El caso de la pareja afectada
En 2020, dos jóvenes decidieron embarcarse en el proceso de construir su primera vivienda en Arroyomolinos, optando por un sistema de autopromoción donde el promotor gestionaba todo el proceso. Tras firmar un contrato y entregar una señal significativa, la operación parecía prometer un desenlace exitoso. Sin embargo, el momento crítico de la firma de la escritura nunca llegó, ya que el promotor no asistió a la notaría en dos ocasiones, alegando problemas de liquidez.
La Audiencia determinó que el promotor conocía la grave situación financiera de su empresa desde el principio, pero continuó solicitando pagos a la pareja, lo que constituyó un engaño premeditado. Este caso pone de relieve cómo las manipulaciones en la compra de viviendas pueden ir más allá de las disputas civiles y ser tratadas como delitos penales.
Estafa hiperagravada: una grave responsabilidad
La sentencia no se limitó a establecer un mero incumplimiento contractual; se aplicó un subtipo de estafa, conocido como "hiperagravada", recogido en el artículo 250.2 del Código Penal. Para que esta agravación se aplique, deben concurrir ciertas circunstancias, como el monto defraudado y la naturaleza del bien involucrado, en este caso, una vivienda de primera necesidad. Este enfoque ha sido reforzado por el Tribunal Supremo, que ha aclarado que no todas las estafas inmobiliarias se consideran hiperagravadas.
El tribunal subrayó que la acción del promotor no solo frustra un contrato, sino que también perjudica el acceso a un bien esencial, lo cual merece una respuesta penal más severa. De esta manera, busca proteger a las víctimas, quienes no solo sufrieron pérdidas económicas, sino que vieron frustrado su proyecto vital de acceso a la vivienda.
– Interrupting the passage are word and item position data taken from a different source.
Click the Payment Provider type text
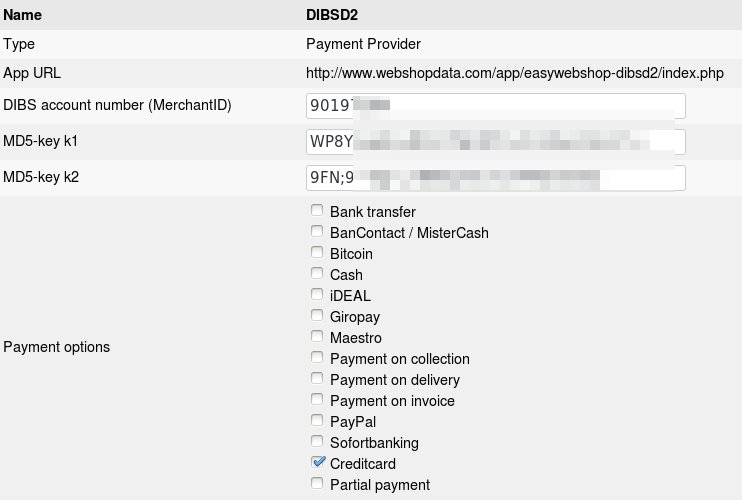 pos(363,44)
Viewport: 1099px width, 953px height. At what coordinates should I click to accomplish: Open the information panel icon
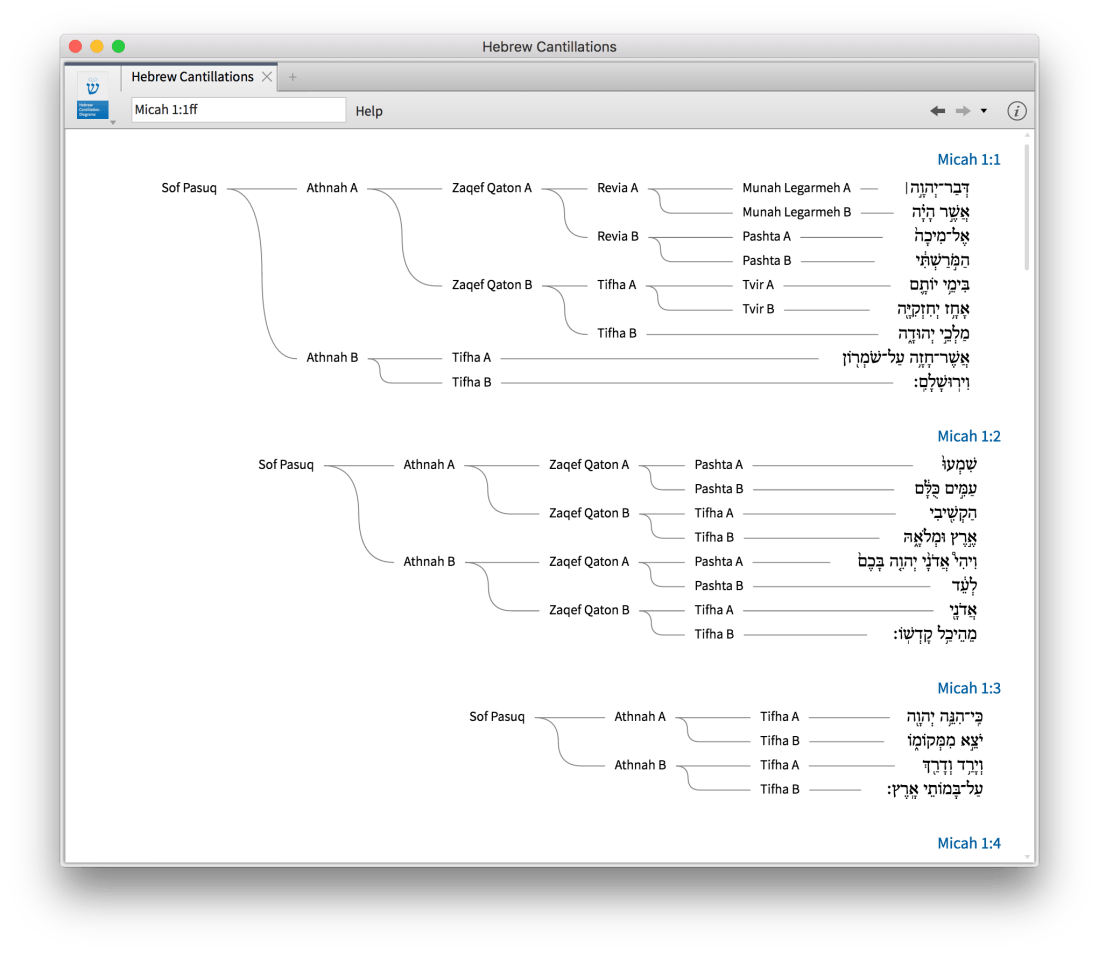click(x=1017, y=111)
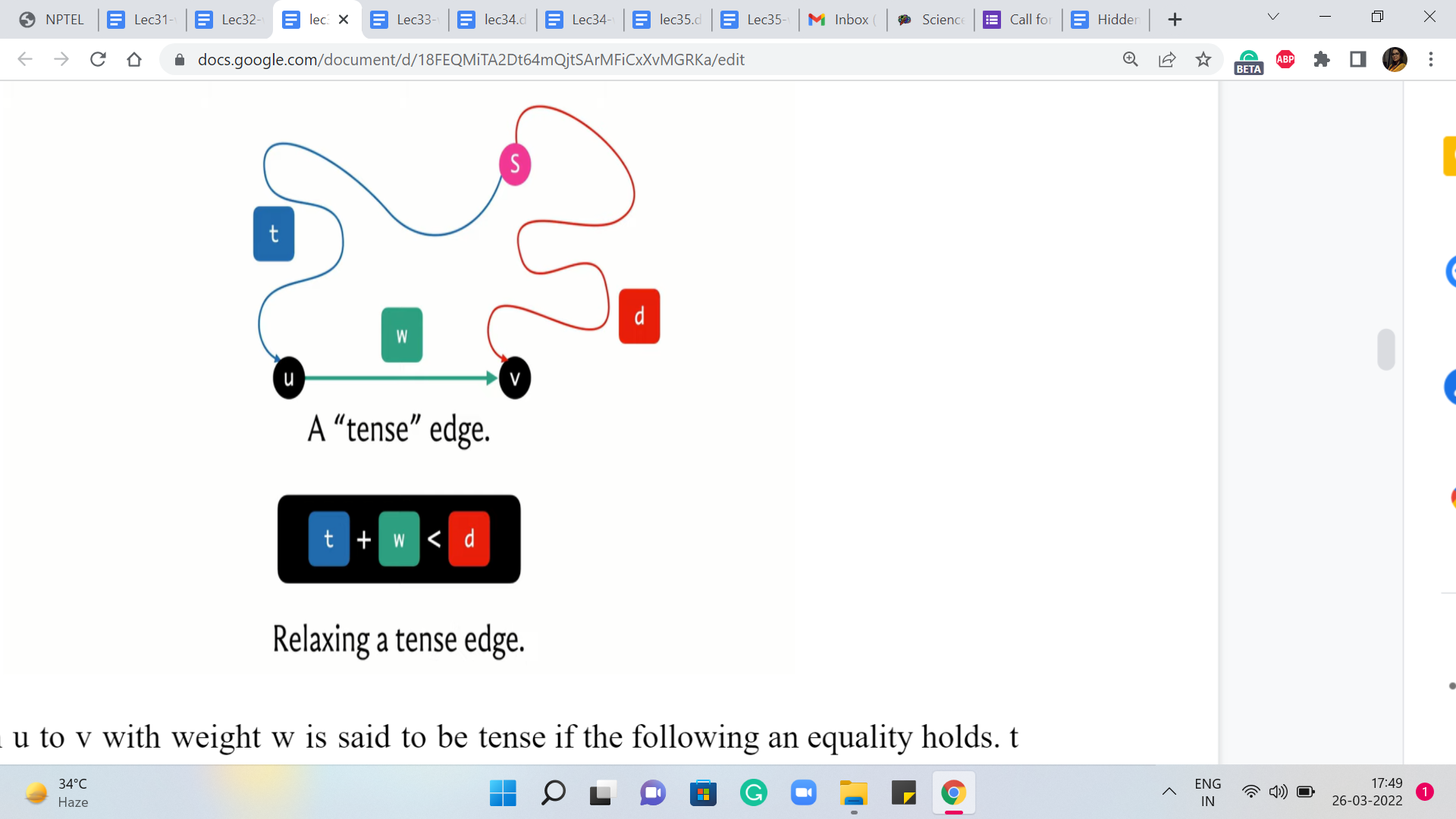
Task: Click the browser zoom magnifier icon
Action: [x=1130, y=59]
Implicaciones para los empleados involucrados
La resolución también tocó el tema de la responsabilidad penal de los empleados implicados. Aunque una trabajadora que colaboró en el proceso fue acusada, la Audiencia determinó que no existían pruebas de que estuviese al tanto de la situación financiera del promotor ni del plan fraudulento. Esto refuerza la idea de que las conductas habituales dentro de un entorno laboral no deben ser penalizadas sin evidencia de conocimiento del engaño.
Un paso hacia la protección del consumidor
La decisión de la Audiencia Provincial de Madrid resalta la creciente necesidad de establecer límites claros entre los incumplimientos civiles y las estafas penales en el ámbito inmobiliario. No se trata solo de un problema financiero; está en juego el acceso a la vivienda, un bien esencial que afecta profundamente a la vida de las personas.
Con este fallo, se busca no solo castigar a los responsables de estos fraudes, sino también proteger a los ciudadanos de prácticas desleales en un sector tan crucial como el de la vivienda.